Sunday, October 21, 2012

Mahalia Jackson Internationalized Black Music

Mahalia Jackson Internationalized Black Music

By Norman (Otis) Richmond aka Jalali

Before The King of Pop, Michael Jackson, internationalized Black Music, another Jackson named Mahalia had already conquered the world.

The woman who became known as the “Queen of Gospel” had knocked them out in Egypt, Liberia, Syria, Lebanon, England, Israel and even India. She met and performed for India’s third Prime Minister, Indira Gandhi (19 NOV 1917 – 31 OCT 1984).

India, according to Dr. Gerald Horne, was one of colonized Afro-Americans’ biggest supporters in their struggle for national liberation.
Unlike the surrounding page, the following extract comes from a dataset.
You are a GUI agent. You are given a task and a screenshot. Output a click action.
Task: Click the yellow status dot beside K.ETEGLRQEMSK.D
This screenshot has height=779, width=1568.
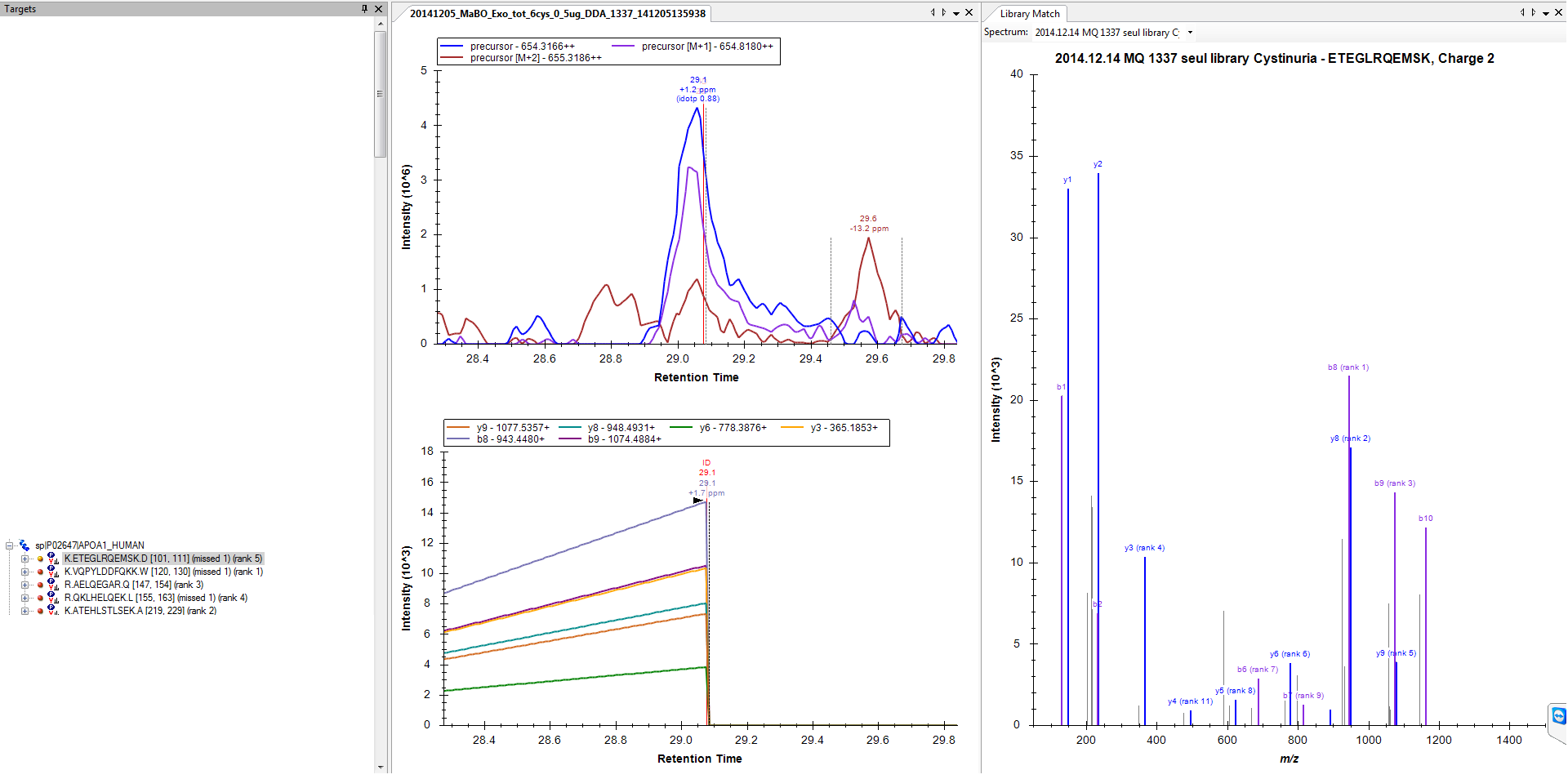tap(40, 559)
Horne writes about “the rich history of ties between African Americans and India before India’s independence in 1947.” His book, The End of Empires: African Americans and India, makes a strong case for this point of view.

In 1970 she had traveled to Liberia and performed for President William Tubman. She received Liberia’s award of high distinction: The Grand Banner of the Order of Africa.

Jackson remembered when she was a little girl, her father pointing out the flags waving over ships that docked on the Mississippi River—almost in their front yard—in New Orleans. The flags represented England, France, Germany, Italy, Egypt, Denmark, Sweden; she had never dreamed she would visit these spots, be paid for performing, and treated like royalty.

Martin Luther King, The Drum Major for Justice, pointed out, “A voice like hers comes along once in a millennium.” An argument can be made that Jackson was King's musical lieutenant.

In the mid-1950s, she began singing for the Civil Rights Movement. She was recruited by Rev. Ralph Abernathy. At the March on Washington in 1963, she sang in front of 250,000 people "How I Got Over" and “I've Been 'Buked and I've Been Scorned" before King made his famous "I Have a Dream” speech.

She also sang "Take My Hand, Precious Lord" at his funeral after he was assassinated in 1968. Jackson sang to crowds at the 1964 New York World's Fair and was accompanied by then "Wonder Boy Preacher" Al Sharpton.

While King represented the American Dream and his contemporary, El Hajj Malcolm El Shabazz (Malcolm X) represented the American Nightmare, both respected Jackson. Malcolm even tipped his hat to Jackson.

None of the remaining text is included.